"But it seems to me I am the one to say what is fair or unfair to me. After all, my happiness is at stake."
"Not more than mine."
"Much more than yours. You are selfish, Michael—not meaning to be, but because you would hurt me to my very heart to spare yourself self-reproach, if ever after our marriage anything should come out of the past to trouble us. As if anything matters to a woman who loves, so long as she is well loved in return!"
"You show me to myself in an unkind light . . ."
"I am using every weapon I can find in my fight with life for the right to be happy."
"I would break my own heart rather than cause you an instant's unhappiness . . ."
"You think so, dear. But you at least would have the memory of an act of renunciation to console you—you could say to yourself: 'I suffer, but for her sake.' For me there would be only the knowledge that I had been cheated out of my due. I have the right to claim more of life than it has given me . . ."
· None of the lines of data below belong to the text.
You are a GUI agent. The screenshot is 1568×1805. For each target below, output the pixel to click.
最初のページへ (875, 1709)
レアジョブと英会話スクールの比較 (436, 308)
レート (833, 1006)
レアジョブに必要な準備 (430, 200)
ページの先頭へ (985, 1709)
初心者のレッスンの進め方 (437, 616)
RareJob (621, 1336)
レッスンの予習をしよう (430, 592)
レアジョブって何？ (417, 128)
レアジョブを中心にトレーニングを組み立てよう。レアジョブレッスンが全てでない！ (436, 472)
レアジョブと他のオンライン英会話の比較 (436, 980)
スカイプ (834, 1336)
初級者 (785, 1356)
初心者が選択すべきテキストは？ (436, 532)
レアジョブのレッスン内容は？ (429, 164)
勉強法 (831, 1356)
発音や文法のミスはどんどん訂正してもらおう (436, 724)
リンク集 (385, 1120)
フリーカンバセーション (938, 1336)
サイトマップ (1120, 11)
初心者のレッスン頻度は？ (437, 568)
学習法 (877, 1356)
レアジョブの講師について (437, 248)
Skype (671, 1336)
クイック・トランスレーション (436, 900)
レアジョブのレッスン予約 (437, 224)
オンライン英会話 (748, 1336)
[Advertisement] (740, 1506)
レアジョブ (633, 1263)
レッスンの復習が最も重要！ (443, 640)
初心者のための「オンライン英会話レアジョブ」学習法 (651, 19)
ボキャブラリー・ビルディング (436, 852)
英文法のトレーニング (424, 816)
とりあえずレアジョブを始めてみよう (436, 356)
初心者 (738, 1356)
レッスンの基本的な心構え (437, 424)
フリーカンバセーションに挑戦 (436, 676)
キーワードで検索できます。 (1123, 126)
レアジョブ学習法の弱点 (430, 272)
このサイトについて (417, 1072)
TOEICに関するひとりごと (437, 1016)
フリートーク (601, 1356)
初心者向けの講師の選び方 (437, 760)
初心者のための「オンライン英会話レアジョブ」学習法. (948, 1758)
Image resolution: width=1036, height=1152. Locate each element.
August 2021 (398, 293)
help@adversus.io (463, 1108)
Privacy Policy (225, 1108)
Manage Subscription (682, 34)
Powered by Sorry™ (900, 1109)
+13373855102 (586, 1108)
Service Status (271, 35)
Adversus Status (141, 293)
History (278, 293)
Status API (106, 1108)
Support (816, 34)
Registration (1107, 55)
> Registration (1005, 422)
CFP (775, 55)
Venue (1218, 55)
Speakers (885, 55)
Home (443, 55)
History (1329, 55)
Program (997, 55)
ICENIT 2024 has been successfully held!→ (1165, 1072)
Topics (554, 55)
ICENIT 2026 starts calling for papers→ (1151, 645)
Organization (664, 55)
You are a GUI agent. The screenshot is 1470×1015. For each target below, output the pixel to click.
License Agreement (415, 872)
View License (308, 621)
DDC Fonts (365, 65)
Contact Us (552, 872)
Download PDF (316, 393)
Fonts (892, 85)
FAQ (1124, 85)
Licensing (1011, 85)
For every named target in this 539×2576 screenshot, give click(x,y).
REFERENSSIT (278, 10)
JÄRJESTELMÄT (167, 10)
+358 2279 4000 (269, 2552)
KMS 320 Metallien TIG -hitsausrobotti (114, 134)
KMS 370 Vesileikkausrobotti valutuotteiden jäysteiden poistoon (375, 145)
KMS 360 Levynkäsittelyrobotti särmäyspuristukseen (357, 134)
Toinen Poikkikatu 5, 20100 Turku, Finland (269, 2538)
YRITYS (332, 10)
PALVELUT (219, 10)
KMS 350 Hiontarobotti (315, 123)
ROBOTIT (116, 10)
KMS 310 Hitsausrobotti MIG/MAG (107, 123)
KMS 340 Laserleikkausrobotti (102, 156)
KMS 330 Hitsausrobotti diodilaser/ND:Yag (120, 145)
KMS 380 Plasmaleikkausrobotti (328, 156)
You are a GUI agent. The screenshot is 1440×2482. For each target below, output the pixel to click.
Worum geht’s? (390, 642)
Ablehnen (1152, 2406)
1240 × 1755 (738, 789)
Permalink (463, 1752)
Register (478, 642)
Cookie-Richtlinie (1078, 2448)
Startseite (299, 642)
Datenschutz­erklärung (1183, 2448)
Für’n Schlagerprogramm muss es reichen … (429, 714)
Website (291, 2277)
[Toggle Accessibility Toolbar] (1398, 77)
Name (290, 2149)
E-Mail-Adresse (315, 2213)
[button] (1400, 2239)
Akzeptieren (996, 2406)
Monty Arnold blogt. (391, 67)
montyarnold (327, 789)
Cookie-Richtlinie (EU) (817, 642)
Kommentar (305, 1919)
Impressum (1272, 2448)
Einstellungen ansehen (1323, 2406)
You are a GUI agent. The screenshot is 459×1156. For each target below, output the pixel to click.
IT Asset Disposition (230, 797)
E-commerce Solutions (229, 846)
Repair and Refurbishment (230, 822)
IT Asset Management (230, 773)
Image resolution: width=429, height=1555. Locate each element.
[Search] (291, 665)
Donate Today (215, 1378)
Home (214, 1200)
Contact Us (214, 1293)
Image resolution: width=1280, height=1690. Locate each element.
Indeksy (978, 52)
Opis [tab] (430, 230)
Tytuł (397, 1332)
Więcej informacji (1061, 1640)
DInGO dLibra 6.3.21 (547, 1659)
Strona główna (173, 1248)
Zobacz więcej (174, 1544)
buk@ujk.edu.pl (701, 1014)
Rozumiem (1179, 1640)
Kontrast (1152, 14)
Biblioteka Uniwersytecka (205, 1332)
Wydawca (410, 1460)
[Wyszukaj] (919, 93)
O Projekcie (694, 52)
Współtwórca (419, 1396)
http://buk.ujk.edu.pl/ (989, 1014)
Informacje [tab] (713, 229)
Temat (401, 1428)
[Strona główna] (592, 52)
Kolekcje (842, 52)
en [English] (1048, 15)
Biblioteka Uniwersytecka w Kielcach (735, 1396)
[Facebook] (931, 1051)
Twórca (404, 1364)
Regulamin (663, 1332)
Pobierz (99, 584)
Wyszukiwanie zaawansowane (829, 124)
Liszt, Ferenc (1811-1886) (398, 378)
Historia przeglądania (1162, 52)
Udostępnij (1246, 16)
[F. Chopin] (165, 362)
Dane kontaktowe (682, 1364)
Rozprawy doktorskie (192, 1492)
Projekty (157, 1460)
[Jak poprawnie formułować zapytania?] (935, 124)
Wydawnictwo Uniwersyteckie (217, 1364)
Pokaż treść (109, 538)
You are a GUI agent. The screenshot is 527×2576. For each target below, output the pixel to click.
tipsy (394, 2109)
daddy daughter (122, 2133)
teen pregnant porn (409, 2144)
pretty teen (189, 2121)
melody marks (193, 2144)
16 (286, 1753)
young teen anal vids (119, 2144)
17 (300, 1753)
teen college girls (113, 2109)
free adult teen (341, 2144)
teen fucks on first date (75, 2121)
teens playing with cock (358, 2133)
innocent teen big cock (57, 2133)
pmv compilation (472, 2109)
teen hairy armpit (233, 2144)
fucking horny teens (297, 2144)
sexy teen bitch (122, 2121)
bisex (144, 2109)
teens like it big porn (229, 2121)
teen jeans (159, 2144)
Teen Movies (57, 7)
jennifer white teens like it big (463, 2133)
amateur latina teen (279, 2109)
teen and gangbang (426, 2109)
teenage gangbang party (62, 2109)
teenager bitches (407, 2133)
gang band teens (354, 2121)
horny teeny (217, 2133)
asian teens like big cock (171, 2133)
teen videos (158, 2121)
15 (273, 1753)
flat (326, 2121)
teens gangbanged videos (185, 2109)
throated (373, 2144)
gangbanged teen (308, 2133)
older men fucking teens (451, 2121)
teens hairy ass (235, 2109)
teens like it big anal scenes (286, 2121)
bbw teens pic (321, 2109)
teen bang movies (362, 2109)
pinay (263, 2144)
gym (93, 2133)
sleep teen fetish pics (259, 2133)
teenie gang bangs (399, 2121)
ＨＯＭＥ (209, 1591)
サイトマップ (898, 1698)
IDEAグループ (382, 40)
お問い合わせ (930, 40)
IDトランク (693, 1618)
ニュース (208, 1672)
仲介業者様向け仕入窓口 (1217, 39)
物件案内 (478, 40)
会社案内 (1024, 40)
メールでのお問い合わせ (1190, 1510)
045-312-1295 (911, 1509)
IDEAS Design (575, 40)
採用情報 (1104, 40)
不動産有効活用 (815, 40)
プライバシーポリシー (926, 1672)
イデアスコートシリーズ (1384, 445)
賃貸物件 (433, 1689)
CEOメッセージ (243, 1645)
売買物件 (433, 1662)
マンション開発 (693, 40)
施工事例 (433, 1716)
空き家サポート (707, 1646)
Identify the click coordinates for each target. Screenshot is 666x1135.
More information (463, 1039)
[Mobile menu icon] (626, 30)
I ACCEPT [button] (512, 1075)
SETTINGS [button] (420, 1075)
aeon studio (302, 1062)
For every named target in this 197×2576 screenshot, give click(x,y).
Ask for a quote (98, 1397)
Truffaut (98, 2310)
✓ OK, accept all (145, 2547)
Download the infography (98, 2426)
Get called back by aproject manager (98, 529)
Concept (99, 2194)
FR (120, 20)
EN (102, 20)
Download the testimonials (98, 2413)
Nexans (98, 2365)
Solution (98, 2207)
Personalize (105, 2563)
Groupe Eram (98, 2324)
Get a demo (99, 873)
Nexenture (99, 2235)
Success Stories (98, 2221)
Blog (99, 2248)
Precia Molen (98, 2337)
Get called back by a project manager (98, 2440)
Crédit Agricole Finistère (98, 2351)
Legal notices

The voice of melancholy music faltered, then resumed: "The War took my husband from me before I was old enough to know what love could mean. Now, long after, I have found a greater love—and I am required to give it up solely because you are afraid somebody may some day tell me what I already knew, that once upon a time you were a little lower than the angels!"
To avoid the accusation of her look, Lanyard stared blindly into the fire.
"I am not good enough for such a love as yours, Eve."